**Fragmento de texto**
────────────────────
# Alimentacion Disco Rigido 12V 2A



## JuniorGand (Oct 8, 2016)

Buenas, hace algunas semanas vengo con este tema de tratar de crear una alimentación para un disco rígido el cual, posee una alimentación doble de 12VDC: 0.55A  y de 5VDC 0.85A en el común de los casos. 

El diseño que estoy intentando de duplicar, o de adaptar es el de un CARRI CASE, el cual posee un adaptador de USB a IDE o SATA, mediante una alimentación de 12V 2.0A con una Potencia maxima de 24W 

EL circuito me sirvió perfectamente para la alimentación de distintos discos, incluso para algunos que daba por muertos, debido a que la fuente ATX del PC no poseía la potencia para alimentarlo y resultaba en falla mecánica. 

Intente seguir las pistas para aislar el sistema de la alimentacion, sin la adaptacion de SATA o IDE a USB, solo me interesa la alimentacion:

INPUT: 12VDC 2A
OUTPUT 0: 12VDC ~0.7A
OUTPUT 1: 5VDC ~0.8A

Para realizar esto, e intentado realizar un circuito en el cual, despues de realizar unos experimentos, resulto en el contenido de un par de reguladores LM7812 y un LM7805 el cual, sin mayor problema, me entregaron el voltaje que me hacia falta.
────────────────────
**Material proporcionado**

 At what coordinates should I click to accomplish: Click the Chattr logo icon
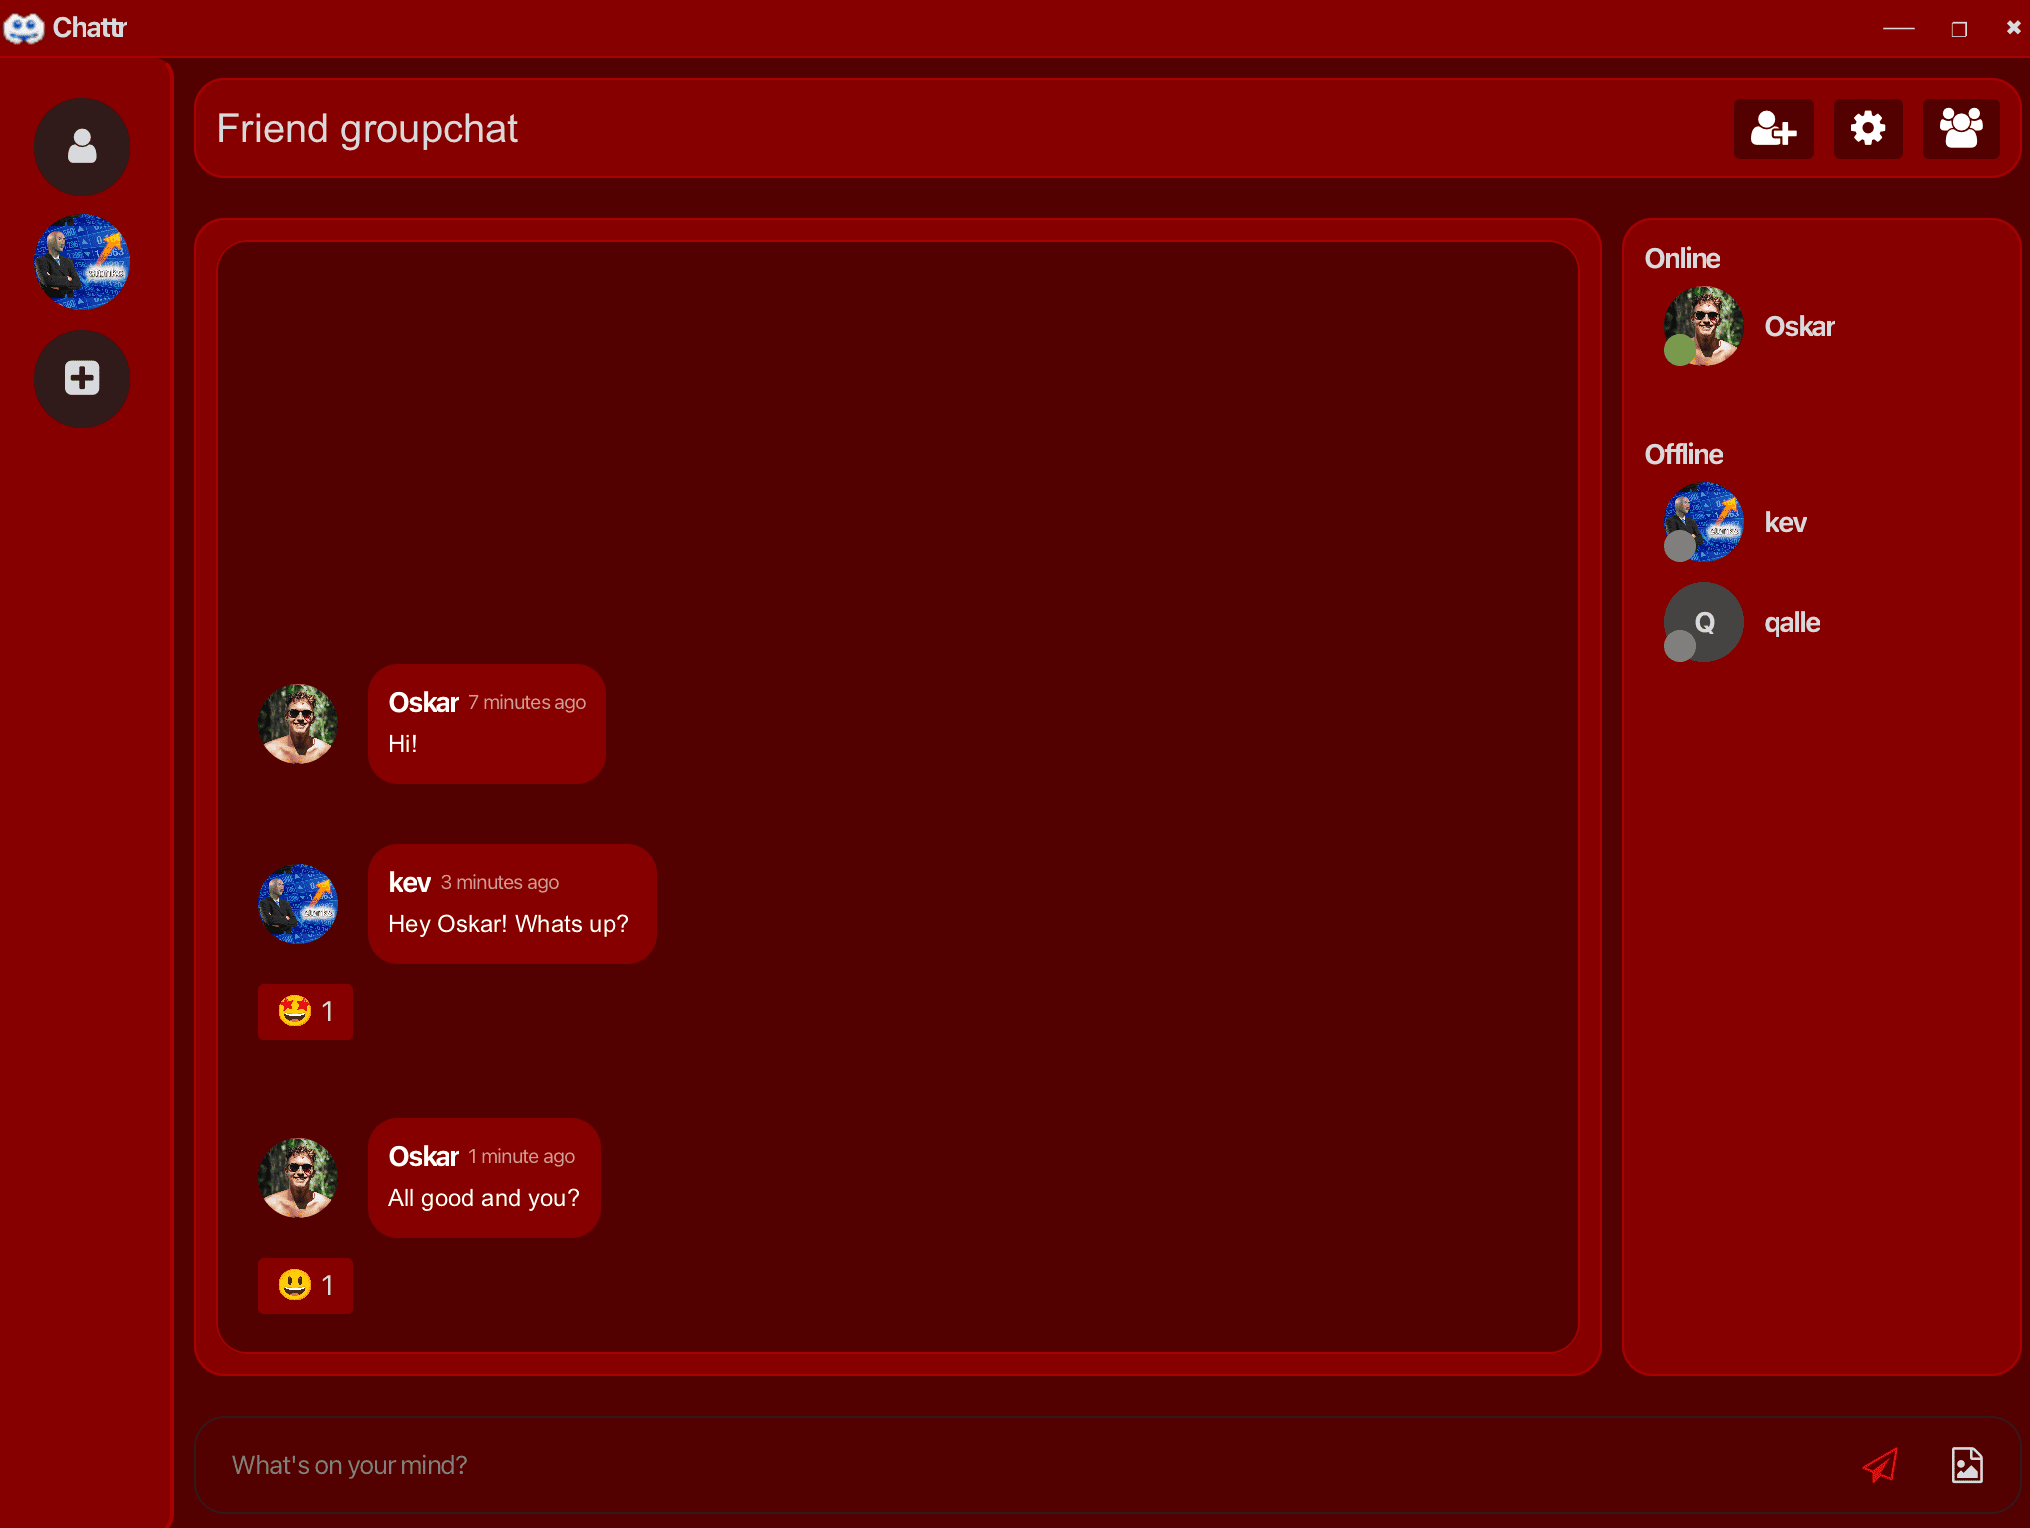(x=24, y=28)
────────────────────
**Acciones a realizar**
A - Enumera las especificaciones de entrada y salida que indica el texto sobre la alimentación del disco rígido.
B - Retoma el texto sobre la alimentación del disco rígido justo después de su última oración y continúalo.
Los datos no tienen ninguna función aquí.

**Respuestas redactadas**
A -
INPUT: 12VDC 2A
OUTPUT 0: 12VDC ~0.7A
OUTPUT 1: 5VDC ~0.8A

B -
Sin embargo, me encuentro con que la alimentación de este circuito relacionado a los LM78XX debe ser alimentado con una fuente mas grande, la misma es una fuente con una salida de 19VDC ~3.6A (de una notebook vieja) 

el tema es, que a pesar de que el circuito esta bien realizado, segun supongo, el mismo genera una temperatura que me genera desconfianza para un dispositivo que debe de mantenerse encendido el mayor tiempo de duración posible, por ejemplo, 365 dias sin emitir falla alguna, tal como lo hace en el dispositivo del carri. 

En este momento me encuentro tomando las fotografiás necesarias para mostrarles tanto el circuito que quisiera duplicar, como el que realice para el trabajo.


----------



## altander (Oct 8, 2016)

ten en cuenta la potencia que disipas y que tan grande es el disipador por ejemplo en la salida de los 5 voltios si tienes en la entrada 12 tu regulador consume los 7 voltios y 0.8 amperios lo que quiere decir que tienes que disipar una cantidad de 5.6w


----------



## JuniorGand (Oct 8, 2016)

Con una resistencia en serie antepuesta al LM7805 podría resolverme ese consumo?


----------



## analogico (Oct 8, 2016)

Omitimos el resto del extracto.